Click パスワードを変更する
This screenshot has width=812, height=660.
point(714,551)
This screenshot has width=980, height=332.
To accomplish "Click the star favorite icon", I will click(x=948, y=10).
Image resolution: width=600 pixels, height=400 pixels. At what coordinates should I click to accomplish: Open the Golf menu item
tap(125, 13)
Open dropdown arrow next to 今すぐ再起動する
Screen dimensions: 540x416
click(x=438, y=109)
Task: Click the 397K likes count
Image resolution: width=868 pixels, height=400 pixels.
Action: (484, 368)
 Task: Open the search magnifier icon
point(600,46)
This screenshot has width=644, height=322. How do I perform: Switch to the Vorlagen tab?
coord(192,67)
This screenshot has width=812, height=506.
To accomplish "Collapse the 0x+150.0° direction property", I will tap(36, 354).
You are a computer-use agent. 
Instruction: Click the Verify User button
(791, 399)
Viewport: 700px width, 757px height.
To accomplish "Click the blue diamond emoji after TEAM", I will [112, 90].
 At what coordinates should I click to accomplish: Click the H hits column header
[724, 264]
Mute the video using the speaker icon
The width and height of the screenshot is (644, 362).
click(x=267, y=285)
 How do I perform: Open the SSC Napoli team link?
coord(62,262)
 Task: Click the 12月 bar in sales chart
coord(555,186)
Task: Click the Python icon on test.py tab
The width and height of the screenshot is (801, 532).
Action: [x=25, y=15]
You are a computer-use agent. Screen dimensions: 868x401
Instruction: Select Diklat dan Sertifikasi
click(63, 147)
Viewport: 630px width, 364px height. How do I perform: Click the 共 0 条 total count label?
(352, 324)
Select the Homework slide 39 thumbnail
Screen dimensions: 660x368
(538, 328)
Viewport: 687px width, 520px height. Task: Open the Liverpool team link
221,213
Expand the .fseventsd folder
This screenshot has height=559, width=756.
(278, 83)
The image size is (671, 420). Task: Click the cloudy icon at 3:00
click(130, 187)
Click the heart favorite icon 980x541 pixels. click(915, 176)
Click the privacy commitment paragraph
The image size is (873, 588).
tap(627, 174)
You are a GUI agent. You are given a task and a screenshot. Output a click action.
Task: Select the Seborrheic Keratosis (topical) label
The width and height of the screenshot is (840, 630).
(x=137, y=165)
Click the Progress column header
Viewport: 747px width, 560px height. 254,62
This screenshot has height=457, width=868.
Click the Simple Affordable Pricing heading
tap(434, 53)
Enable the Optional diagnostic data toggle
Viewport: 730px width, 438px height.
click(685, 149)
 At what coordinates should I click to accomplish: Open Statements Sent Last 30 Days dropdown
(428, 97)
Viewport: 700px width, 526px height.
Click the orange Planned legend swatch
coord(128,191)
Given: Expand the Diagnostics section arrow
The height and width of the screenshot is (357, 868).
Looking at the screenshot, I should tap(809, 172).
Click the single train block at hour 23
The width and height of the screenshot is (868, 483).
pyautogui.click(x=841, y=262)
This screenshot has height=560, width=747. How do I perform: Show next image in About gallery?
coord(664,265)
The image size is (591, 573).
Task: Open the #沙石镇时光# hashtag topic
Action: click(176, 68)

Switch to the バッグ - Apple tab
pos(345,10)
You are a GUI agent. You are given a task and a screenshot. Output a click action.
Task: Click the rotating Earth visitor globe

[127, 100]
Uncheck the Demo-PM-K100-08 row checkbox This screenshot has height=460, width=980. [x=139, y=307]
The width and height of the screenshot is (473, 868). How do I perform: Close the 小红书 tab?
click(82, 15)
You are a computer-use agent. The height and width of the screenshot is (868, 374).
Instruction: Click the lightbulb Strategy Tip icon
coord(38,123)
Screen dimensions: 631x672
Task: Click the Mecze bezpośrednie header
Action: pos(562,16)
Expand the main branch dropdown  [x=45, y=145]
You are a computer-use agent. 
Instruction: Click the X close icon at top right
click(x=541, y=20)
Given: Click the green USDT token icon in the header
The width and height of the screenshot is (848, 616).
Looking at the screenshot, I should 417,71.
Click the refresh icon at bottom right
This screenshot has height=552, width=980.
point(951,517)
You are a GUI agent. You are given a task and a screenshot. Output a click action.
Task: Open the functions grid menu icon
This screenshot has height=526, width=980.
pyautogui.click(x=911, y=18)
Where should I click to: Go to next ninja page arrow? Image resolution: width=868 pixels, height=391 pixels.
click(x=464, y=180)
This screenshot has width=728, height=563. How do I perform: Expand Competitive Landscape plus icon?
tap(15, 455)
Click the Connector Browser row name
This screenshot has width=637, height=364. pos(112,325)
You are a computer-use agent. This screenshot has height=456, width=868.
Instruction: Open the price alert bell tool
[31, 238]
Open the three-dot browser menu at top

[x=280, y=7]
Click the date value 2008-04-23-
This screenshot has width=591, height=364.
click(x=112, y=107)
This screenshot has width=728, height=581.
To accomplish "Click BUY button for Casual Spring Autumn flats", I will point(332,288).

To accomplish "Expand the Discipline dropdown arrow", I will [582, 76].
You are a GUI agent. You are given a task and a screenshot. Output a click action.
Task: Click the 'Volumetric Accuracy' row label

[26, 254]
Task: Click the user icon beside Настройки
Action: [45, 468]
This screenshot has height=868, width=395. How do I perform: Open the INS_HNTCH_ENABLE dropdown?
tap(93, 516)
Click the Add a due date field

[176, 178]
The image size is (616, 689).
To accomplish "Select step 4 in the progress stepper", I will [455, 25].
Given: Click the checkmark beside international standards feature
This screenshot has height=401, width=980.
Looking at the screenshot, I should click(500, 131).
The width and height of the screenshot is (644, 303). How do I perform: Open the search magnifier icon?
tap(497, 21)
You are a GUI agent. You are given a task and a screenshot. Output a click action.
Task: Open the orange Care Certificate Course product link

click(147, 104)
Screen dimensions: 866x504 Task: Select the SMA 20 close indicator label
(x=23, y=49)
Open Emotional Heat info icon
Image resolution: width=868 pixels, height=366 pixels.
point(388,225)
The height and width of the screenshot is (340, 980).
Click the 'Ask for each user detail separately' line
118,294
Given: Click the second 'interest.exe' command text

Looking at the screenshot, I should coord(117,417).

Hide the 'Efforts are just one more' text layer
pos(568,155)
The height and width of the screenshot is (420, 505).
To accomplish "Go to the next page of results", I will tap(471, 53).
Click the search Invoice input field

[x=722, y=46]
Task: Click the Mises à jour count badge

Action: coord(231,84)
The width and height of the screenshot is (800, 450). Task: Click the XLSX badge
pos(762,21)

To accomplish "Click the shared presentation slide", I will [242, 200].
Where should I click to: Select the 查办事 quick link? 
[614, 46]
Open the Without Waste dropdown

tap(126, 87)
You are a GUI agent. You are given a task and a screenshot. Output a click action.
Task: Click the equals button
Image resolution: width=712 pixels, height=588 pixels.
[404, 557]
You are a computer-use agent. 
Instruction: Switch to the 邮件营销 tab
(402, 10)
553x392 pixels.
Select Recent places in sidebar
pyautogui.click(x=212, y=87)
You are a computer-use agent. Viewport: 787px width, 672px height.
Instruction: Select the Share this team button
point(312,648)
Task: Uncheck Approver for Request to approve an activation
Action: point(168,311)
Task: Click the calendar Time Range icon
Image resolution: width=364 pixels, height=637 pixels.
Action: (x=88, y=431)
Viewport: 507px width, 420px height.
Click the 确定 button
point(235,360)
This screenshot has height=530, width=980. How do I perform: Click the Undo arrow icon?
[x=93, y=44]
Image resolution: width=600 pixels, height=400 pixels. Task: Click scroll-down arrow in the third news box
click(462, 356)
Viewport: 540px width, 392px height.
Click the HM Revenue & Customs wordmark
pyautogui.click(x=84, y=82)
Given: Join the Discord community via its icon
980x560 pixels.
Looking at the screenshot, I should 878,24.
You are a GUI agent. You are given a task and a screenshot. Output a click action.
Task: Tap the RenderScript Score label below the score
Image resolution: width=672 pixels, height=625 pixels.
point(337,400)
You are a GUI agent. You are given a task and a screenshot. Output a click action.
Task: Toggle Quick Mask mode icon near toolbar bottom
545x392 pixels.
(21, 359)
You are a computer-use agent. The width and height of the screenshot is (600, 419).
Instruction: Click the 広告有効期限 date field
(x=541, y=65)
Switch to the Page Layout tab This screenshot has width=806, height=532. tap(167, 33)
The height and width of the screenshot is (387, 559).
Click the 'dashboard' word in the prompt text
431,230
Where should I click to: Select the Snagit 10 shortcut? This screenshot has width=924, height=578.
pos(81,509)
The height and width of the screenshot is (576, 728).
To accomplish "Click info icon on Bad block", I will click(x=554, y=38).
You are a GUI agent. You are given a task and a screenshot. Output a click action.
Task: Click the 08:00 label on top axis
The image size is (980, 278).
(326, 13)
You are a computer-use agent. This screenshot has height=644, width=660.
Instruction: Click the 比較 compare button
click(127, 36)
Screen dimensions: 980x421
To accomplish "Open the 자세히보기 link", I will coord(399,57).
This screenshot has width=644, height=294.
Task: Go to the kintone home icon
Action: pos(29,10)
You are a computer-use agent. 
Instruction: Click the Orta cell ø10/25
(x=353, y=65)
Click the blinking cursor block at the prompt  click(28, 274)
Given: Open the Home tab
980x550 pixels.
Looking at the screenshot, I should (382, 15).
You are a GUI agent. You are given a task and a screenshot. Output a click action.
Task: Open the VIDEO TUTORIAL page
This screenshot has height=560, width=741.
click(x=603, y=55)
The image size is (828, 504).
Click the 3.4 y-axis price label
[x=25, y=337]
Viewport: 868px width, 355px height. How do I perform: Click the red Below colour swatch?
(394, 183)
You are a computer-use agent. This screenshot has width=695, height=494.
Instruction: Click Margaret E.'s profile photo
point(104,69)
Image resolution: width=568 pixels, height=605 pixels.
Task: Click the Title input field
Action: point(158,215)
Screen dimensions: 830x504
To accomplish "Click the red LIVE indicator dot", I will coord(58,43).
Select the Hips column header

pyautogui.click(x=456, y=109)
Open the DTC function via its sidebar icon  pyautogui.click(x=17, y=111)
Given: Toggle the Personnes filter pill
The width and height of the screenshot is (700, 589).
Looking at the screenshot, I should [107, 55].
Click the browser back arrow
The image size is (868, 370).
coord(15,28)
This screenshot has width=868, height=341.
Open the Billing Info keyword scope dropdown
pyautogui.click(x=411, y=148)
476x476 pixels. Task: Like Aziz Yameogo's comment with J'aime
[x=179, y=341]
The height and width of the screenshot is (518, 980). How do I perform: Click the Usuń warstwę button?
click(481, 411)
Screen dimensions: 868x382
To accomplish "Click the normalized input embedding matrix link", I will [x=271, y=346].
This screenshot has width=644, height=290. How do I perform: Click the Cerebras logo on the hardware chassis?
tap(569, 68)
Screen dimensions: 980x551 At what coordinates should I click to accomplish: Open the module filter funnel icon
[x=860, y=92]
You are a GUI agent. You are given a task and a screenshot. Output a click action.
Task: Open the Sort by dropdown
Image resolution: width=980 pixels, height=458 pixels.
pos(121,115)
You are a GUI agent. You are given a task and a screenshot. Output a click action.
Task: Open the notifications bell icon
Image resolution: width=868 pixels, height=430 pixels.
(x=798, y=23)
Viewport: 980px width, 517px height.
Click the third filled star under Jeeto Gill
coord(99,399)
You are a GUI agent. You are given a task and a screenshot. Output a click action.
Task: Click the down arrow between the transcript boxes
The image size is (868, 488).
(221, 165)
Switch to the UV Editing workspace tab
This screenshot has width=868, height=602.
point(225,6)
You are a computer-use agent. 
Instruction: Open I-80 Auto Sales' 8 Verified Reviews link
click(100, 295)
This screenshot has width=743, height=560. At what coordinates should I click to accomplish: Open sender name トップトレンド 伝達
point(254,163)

--*--

TASK DESCRIPTION ▸
Tell how many lines in the entries contain the string "bottom". Give the number and nothing more.

RESPONSE FOR THIS EXERCISE ▸
2